Performing a query without piccolo such as:

import psycopg2

connection = psycopg2.connect(**con)
cursor = connection.cursor()
cursor.execute("select * from post")

works fine/speed as intended.

please send help if I am doing anything wrong

Jacky56 commented 3 weeks ago

Another interesting note:

sinisaos commented 3 weeks ago

@Jacky56 You are doing everything right on the table definition and querying Piccolo. I think the problem is how asynpg works with CockroachDB. There have been several issues online based on this.
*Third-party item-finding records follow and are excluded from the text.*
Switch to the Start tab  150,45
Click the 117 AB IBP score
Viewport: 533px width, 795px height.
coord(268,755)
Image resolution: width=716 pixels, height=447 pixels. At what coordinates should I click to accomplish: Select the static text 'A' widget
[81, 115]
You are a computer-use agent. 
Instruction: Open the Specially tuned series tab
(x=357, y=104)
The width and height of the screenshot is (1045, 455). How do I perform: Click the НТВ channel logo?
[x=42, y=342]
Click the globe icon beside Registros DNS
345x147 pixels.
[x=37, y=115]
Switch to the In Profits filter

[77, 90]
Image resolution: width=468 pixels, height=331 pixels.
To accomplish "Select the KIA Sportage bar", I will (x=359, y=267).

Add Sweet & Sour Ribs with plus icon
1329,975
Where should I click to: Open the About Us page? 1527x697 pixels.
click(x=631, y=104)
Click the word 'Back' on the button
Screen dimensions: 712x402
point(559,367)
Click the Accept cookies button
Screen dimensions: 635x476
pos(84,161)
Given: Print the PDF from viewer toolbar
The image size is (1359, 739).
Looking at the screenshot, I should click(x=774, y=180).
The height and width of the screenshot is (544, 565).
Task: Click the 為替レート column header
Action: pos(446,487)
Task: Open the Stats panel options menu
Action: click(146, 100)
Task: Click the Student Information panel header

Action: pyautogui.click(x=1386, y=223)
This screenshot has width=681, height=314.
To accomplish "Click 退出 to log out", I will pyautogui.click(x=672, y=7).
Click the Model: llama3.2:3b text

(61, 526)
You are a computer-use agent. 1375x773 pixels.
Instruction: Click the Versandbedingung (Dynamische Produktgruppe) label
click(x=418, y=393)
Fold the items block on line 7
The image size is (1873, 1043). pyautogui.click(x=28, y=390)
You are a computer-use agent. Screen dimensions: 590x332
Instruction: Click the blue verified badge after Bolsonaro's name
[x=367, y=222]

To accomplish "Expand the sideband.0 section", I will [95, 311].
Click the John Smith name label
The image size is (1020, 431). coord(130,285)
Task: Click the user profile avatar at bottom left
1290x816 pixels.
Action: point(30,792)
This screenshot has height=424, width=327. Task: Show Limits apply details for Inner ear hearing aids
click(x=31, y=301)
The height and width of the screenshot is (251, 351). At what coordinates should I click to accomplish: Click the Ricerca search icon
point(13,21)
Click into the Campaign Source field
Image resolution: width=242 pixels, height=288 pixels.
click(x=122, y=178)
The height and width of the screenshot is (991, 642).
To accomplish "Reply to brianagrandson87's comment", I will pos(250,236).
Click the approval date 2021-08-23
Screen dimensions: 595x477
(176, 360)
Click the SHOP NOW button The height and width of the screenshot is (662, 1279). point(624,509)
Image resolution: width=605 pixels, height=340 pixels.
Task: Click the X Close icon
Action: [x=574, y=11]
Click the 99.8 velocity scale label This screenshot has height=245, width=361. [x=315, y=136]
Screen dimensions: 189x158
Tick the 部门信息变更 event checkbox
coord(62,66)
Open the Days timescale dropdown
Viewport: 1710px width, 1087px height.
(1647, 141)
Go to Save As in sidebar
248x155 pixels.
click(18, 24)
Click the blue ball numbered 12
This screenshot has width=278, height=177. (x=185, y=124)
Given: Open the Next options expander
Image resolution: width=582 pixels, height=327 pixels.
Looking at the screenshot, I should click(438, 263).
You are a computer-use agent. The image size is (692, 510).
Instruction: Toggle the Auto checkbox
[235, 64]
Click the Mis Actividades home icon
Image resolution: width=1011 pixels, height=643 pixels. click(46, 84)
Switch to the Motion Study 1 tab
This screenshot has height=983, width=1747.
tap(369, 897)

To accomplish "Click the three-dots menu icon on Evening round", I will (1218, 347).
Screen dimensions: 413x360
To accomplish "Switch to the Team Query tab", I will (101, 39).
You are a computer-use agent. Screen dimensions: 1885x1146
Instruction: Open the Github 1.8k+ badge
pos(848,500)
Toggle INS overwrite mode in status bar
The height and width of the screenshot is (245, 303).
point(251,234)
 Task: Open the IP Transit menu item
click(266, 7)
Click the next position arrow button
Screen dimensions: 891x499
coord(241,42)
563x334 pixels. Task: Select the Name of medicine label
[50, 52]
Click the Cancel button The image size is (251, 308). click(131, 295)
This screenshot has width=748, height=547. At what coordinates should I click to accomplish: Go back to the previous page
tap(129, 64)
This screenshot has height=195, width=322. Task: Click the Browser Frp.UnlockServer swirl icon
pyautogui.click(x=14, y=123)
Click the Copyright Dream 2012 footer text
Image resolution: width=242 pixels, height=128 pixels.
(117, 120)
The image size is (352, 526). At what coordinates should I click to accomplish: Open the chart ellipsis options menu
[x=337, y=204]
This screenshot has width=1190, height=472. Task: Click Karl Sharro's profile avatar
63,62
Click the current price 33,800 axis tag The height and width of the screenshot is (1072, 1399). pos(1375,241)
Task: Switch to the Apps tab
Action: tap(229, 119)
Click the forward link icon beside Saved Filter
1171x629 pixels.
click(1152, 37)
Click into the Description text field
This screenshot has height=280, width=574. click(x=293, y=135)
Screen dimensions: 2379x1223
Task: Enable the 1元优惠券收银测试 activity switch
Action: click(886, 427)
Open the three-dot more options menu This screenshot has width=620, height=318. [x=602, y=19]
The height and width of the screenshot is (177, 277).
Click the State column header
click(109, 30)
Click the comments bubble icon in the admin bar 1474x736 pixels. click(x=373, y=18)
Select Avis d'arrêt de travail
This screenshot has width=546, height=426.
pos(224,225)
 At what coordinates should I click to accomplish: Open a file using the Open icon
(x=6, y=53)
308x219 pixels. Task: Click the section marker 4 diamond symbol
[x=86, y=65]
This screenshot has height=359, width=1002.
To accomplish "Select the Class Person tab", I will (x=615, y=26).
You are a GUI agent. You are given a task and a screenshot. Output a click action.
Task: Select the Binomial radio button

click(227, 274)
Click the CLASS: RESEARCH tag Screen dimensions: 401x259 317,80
I have Cockroach v22 on my local machine and I can't even insert data with arrays because the error is unable to decorate subquery (which was resolved in v23). Then I upgrade to the latest version available (v24.1.0) and I get the same as you, a very slow query with a complex query in the cluster log. I don't think we can do anything in Piccolo, Based on this discussion the type introspection is done once and I can confirm that if we use a connection pool only the first query is slow and every other query is fine. psycopg doesn't have those problems but Piccolo is based on asyncpg

dantownsend commented 3 weeks ago

@sinisaos Thanks for looking into this. Hopefully asyncpg will solve this problem in a future version. It's a good reason for us to consider supporting multiple Postgres client libraries. I'm going to try upgrading our CI to use Cockroach v24.